[Start of Records]

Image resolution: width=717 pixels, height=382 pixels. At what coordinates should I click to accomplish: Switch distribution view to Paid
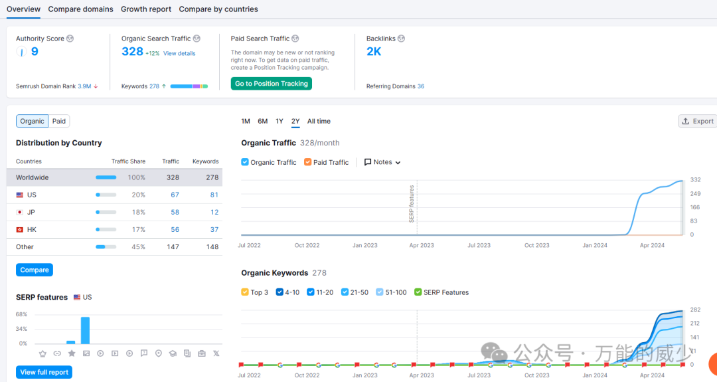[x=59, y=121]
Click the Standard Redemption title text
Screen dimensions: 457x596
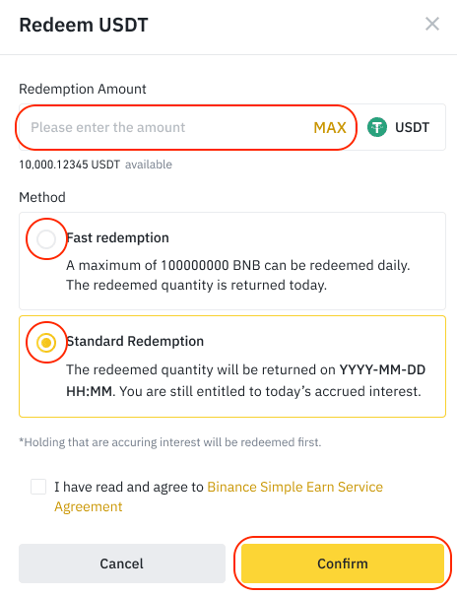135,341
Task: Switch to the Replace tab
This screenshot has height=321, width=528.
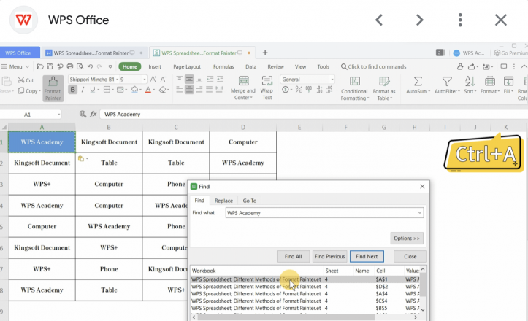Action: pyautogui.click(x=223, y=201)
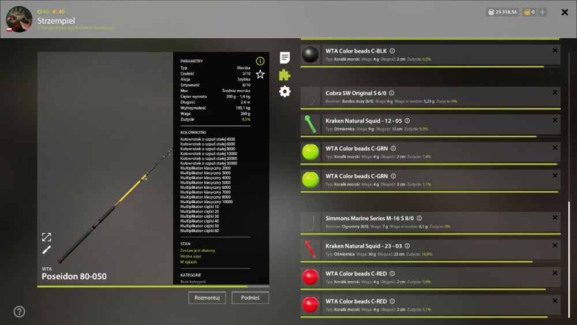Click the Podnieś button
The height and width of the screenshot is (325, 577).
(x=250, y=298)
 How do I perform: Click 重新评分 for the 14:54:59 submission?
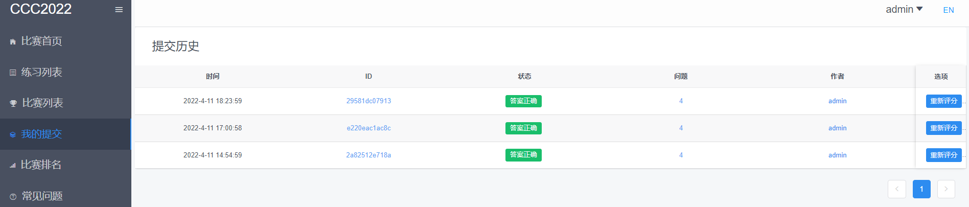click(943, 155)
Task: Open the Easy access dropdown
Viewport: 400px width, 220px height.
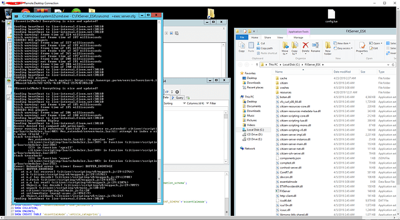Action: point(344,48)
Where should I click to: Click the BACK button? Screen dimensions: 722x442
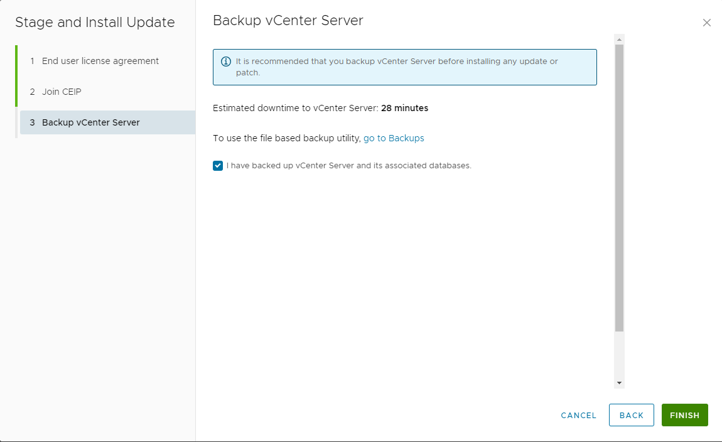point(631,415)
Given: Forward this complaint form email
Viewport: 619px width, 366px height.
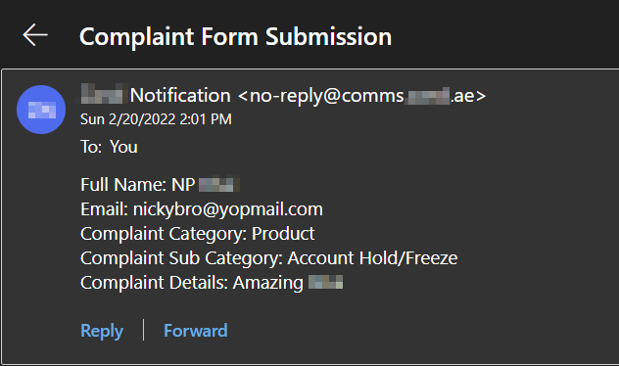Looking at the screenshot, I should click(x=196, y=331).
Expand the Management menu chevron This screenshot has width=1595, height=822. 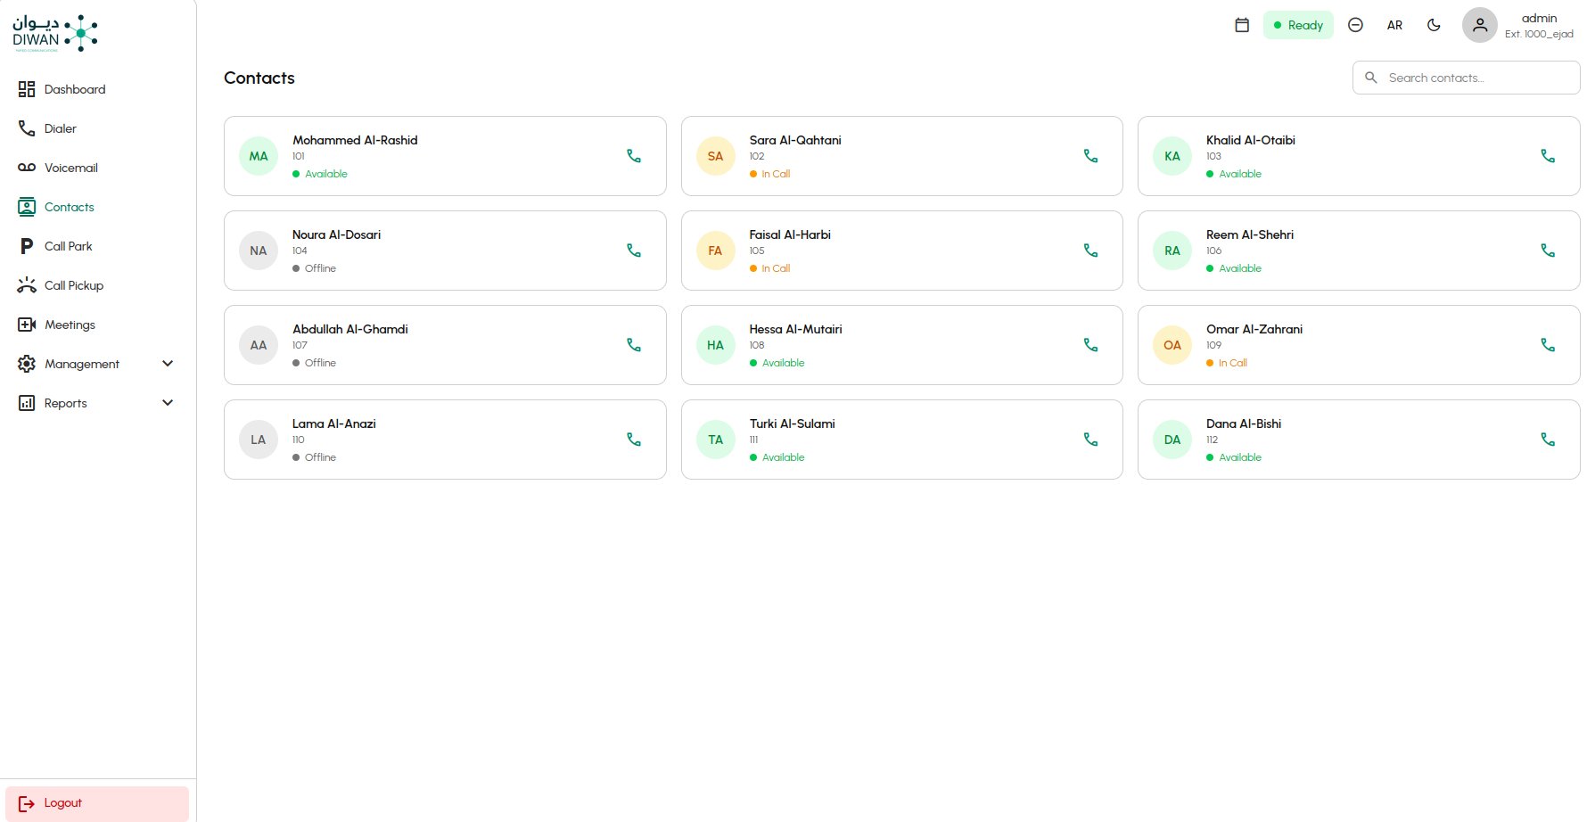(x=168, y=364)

[End of Records]
[Start of Records]

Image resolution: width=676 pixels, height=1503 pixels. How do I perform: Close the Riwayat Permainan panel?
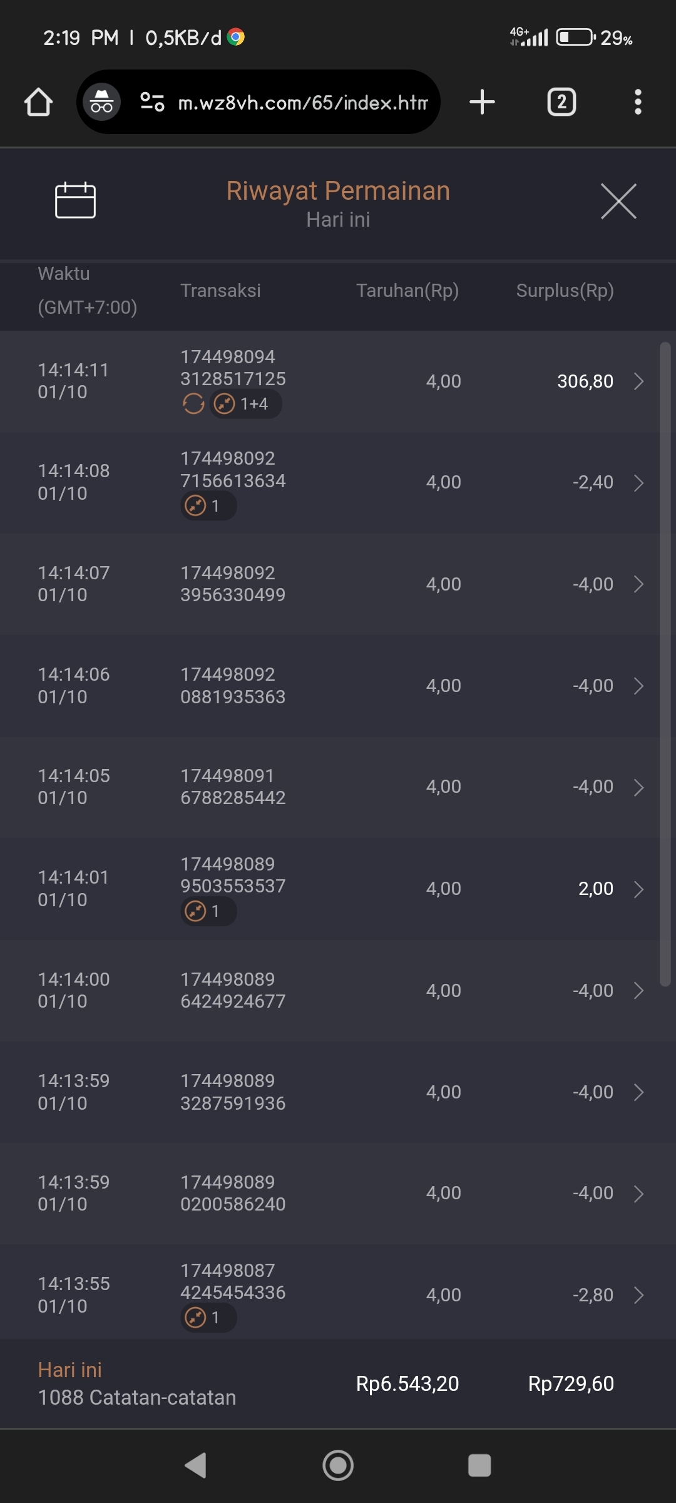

[End of Records]

◆ Given task
Return the material from the line containing "Image resolution: width=717" through the line containing "point(631,415)" unchanged, both lines included, and omit the pictures.

◆ Result of this task
Image resolution: width=717 pixels, height=382 pixels. At what coordinates should I click to accomplish: Switch distribution view to Paid
[x=59, y=121]
Click the Standard Redemption title text
Screen dimensions: 457x596
135,341
Task: Switch to the Replace tab
This screenshot has height=321, width=528.
Action: pyautogui.click(x=223, y=201)
Click the Podnieś button
The height and width of the screenshot is (325, 577).
(x=250, y=298)
 How do I perform: Click 重新评分 for the 14:54:59 submission?
click(943, 155)
Task: Open the Easy access dropdown
Viewport: 400px width, 220px height.
Action: point(344,48)
Where should I click to: Click the BACK button? Screen dimensions: 722x442
point(631,415)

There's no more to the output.